Seeding with worker_id will produce different data for every worker, but the augmentations will still be the same for every epoch. Here is an example for demonstration.

import numpy as np
import torch
import torch.utils.data

torch.manual_seed(0)

class MyDataset(torch.utils.data.Dataset):
    def __getitem__(self, index):
        return np.random.randint(1000)

    def __len__(self):
        return 4

def worker_init_fn(worker_id):
    np.random.seed(np.random.get_state()[1][0] + worker_id)

dataset = MyDataset()

dataloader = torch.utils.data.DataLoader(
    dataset,
    batch_size=1,
    num_workers=2,
    worker_init_fn=worker_init_fn)

for epoch in range(3):
    print("Epoch", epoch)
    for batch in dataloader:
        print(batch)
    print()

The output is the same for each epoch.

Epoch 0
tensor([282])
tensor([684])
tensor([4])
tensor([17])

Epoch 1
tensor([282])
tensor([684])
tensor([4])
tensor([17])

Epoch 2
tensor([282])
tensor([684])
tensor([4])
tensor([17])

The PyTorch documentation recommends the following worker_init_fn:

def worker_init_fn(worker_id):
    worker_seed = torch.initial_seed() % 2**32
    np.random.seed(worker_seed)
    random.seed(worker_seed)
poppinace commented 1 year ago

I think the fix could still be improved.

Currently, only np.random is seeded.

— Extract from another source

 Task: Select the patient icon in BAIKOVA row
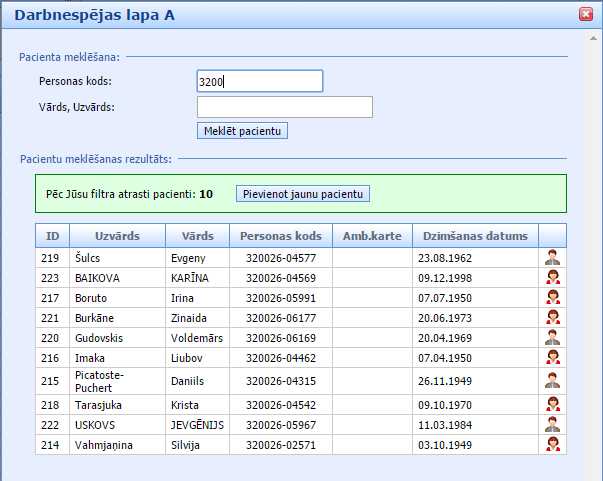(552, 278)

However, the data loader also uses Python's random module in three places.

https://github.com/poppinace/indexnet_matting/blob/4beb06a47db2eecca87b8003a11f0b268506cea3/scripts/hldataset.py#L109

In addition, np.random is seeded with its own state, which does not do anything to help our problem (I think).

https://github.com/poppinace/indexnet_matting/blob/4beb06a47db2eecca87b8003a11f0b268506cea3/scripts/hltrainval.py#L161

Seeding with worker_id will produce different data for every worker, but the augmentations will still be the same for every epoch. Here is an example for demonstration.

import numpy as np
import torch
import torch.utils.data

torch.manual_seed(0)

class MyDataset(torch.utils.data.Dataset):
    def __getitem__(self, index):
        return np.random.randint(1000)

    def __len__(self):
        return 4

def worker_init_fn(worker_id):
    np.random.seed(np.random.get_state()[1][0] + worker_id)

dataset = MyDataset()

dataloader = torch.utils.data.DataLoader(
    dataset,
    batch_size=1,
    num_workers=2,
    worker_init_fn=worker_init_fn)

for epoch in range(3):
    print("Epoch", epoch)
    for batch in dataloader:
        print(batch)
    print()

The output is the same for each epoch.

Epoch 0
tensor([282])
tensor([684])
tensor([4])
tensor([17])

Epoch 1
tensor([282])
tensor([684])
tensor([4])
tensor([17])

Epoch 2
tensor([282])
tensor([684])
tensor([4])
tensor([17])

The PyTorch documentation recommends the following worker_init_fn:

def worker_init_fn(worker_id):
    worker_seed = torch.initial_seed() % 2**32
    np.random.seed(worker_seed)
    random.seed(worker_seed)

Hi, I appreciate your rigor. Can you submit a pull request? I think your contribution is valuable and should be included in this repository.